[Dataset entries]
Segment Open

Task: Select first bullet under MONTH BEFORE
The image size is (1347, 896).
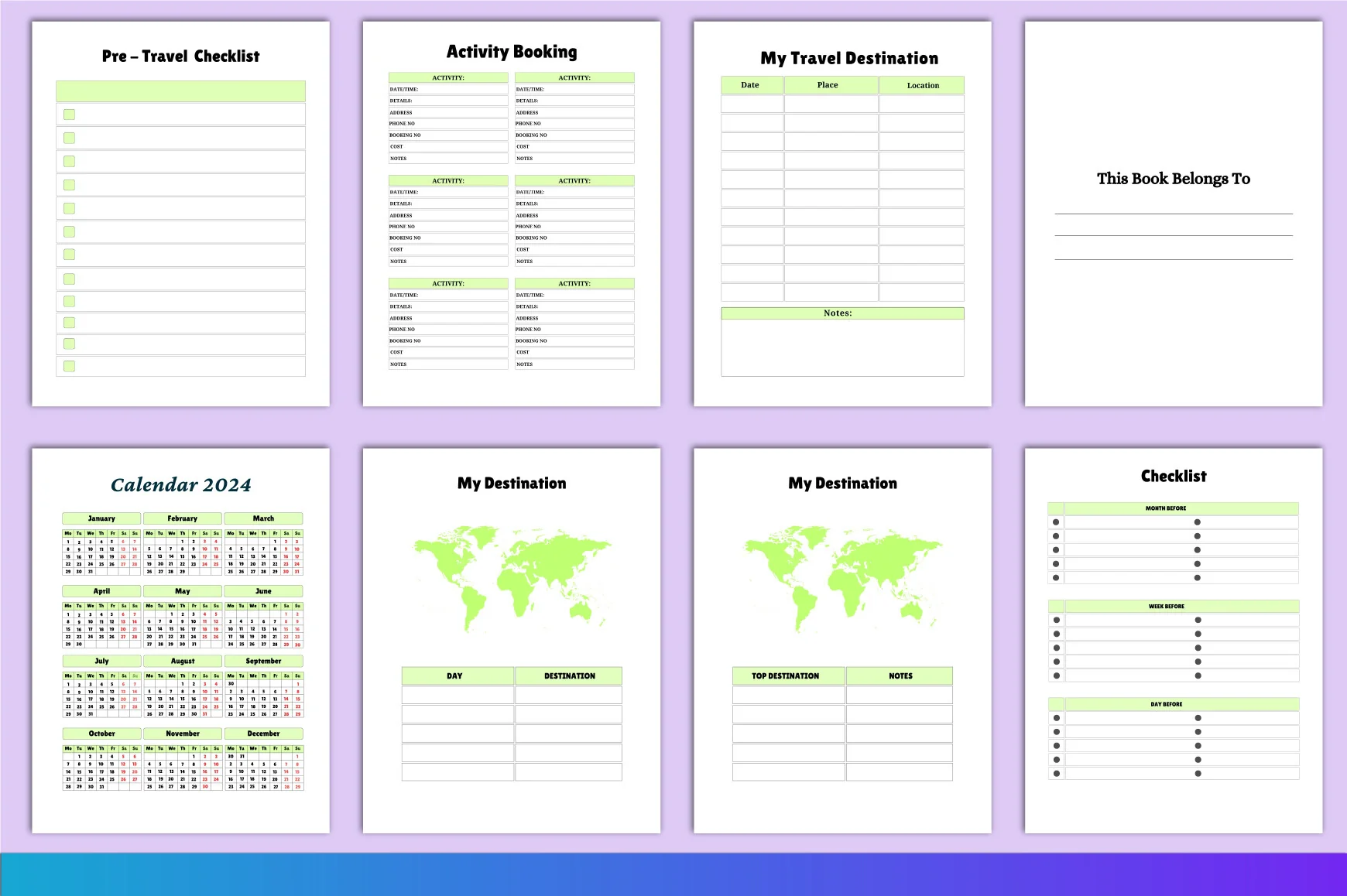Action: pos(1056,522)
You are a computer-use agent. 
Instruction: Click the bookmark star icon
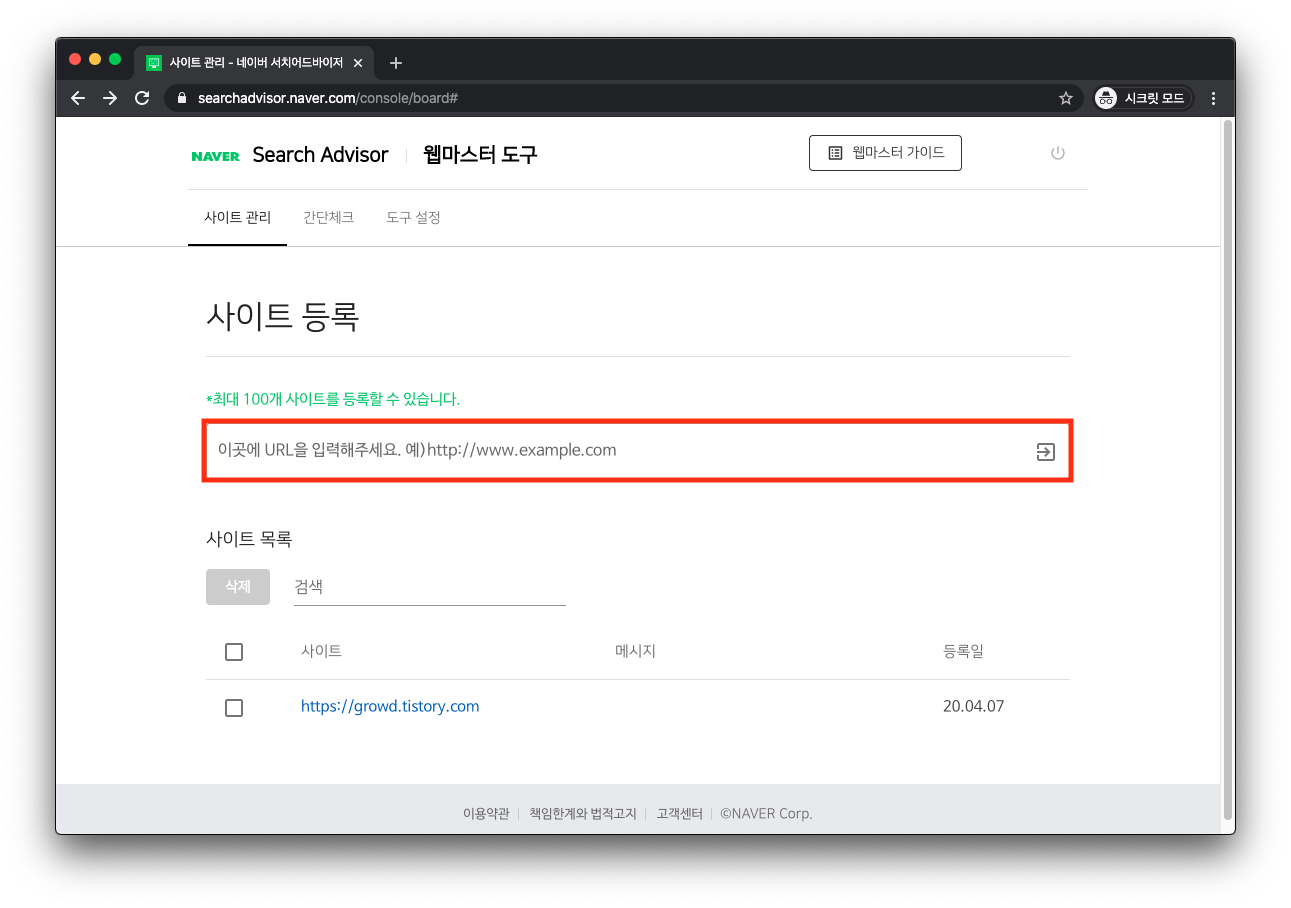(1065, 97)
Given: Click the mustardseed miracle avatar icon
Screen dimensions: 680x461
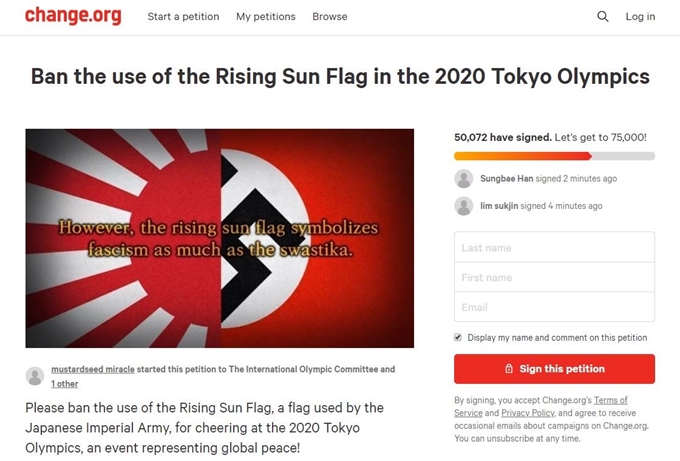Looking at the screenshot, I should point(35,376).
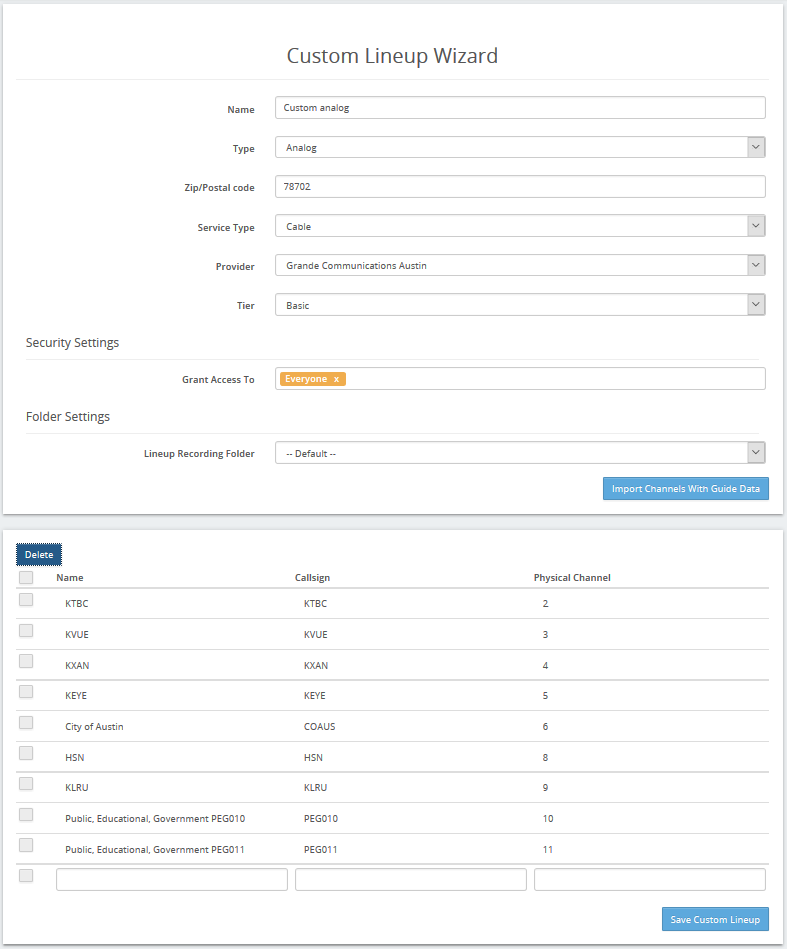The width and height of the screenshot is (787, 949).
Task: Open the Provider dropdown list
Action: pyautogui.click(x=520, y=265)
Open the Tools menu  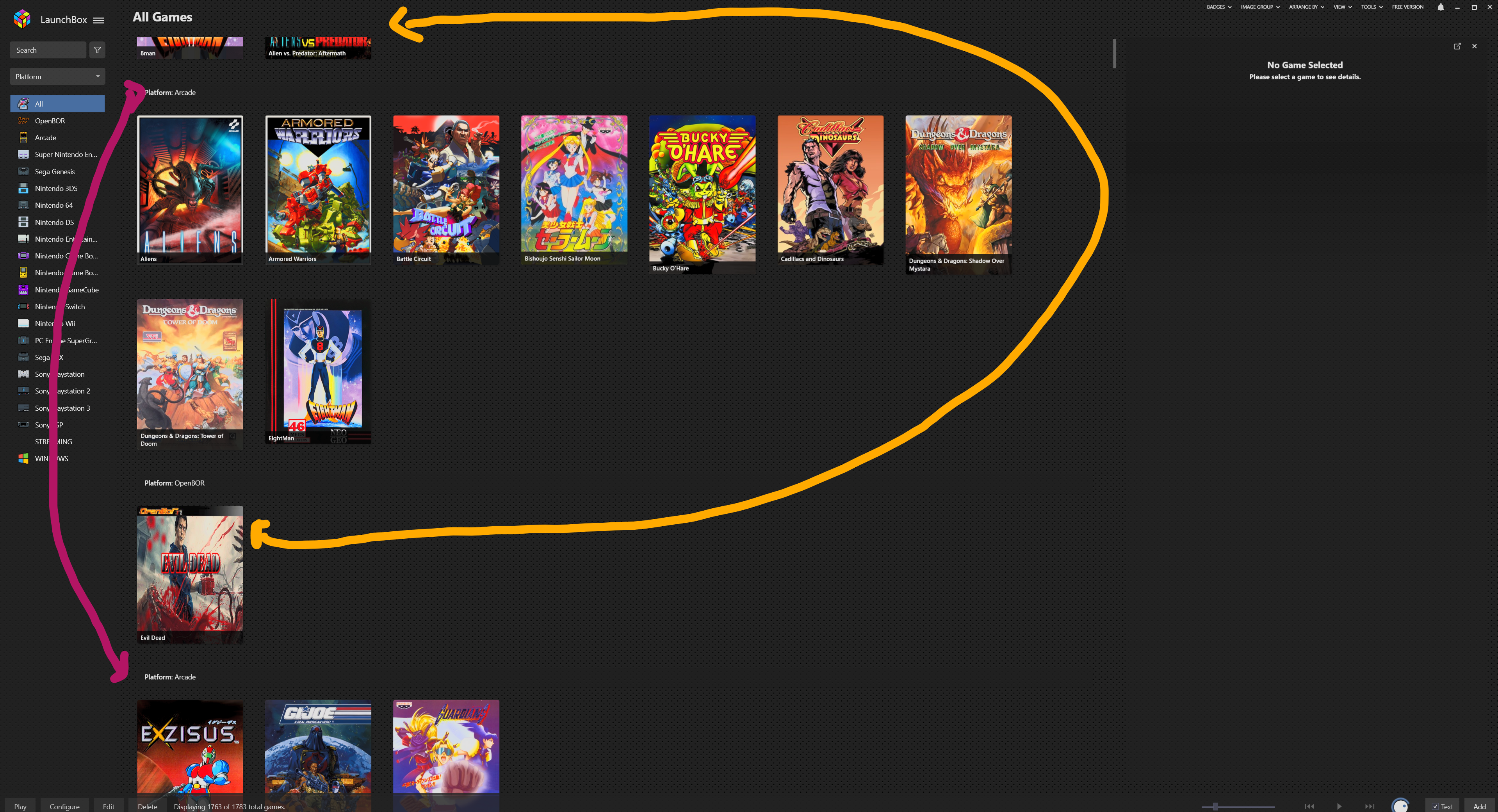click(1371, 7)
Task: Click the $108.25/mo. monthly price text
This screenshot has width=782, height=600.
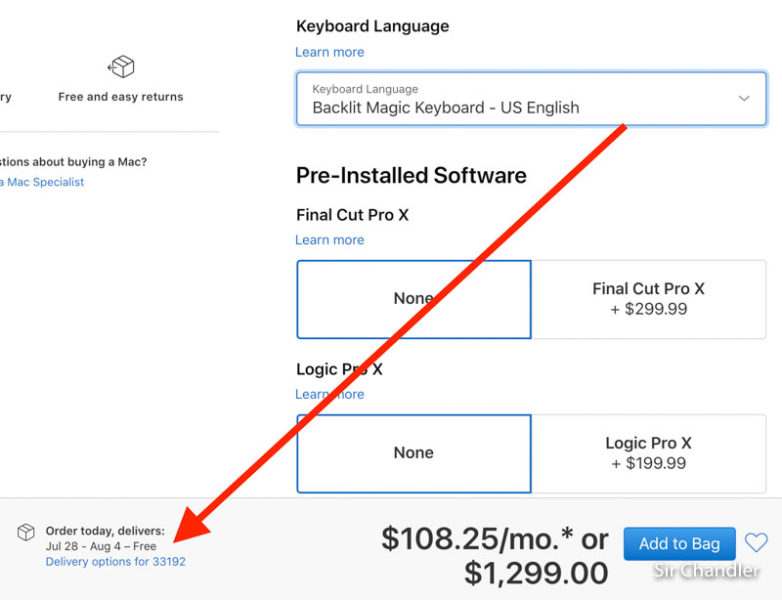Action: click(479, 539)
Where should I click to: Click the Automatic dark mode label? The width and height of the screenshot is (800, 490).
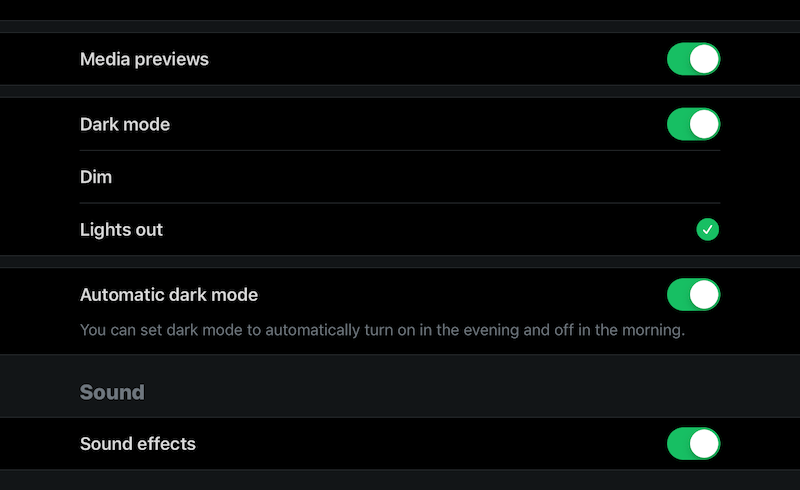tap(169, 295)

Segment Closed

◆ What this task involves
Only the lines from the one holding "This screenshot has width=782, height=600." to the last line of the entries above should be printed, exactly as they appear and with no pictures.

◆ Response box
This screenshot has width=782, height=600.
Action: click(479, 539)
Where should I click to: Click the Automatic dark mode label? The width and height of the screenshot is (800, 490).
tap(169, 295)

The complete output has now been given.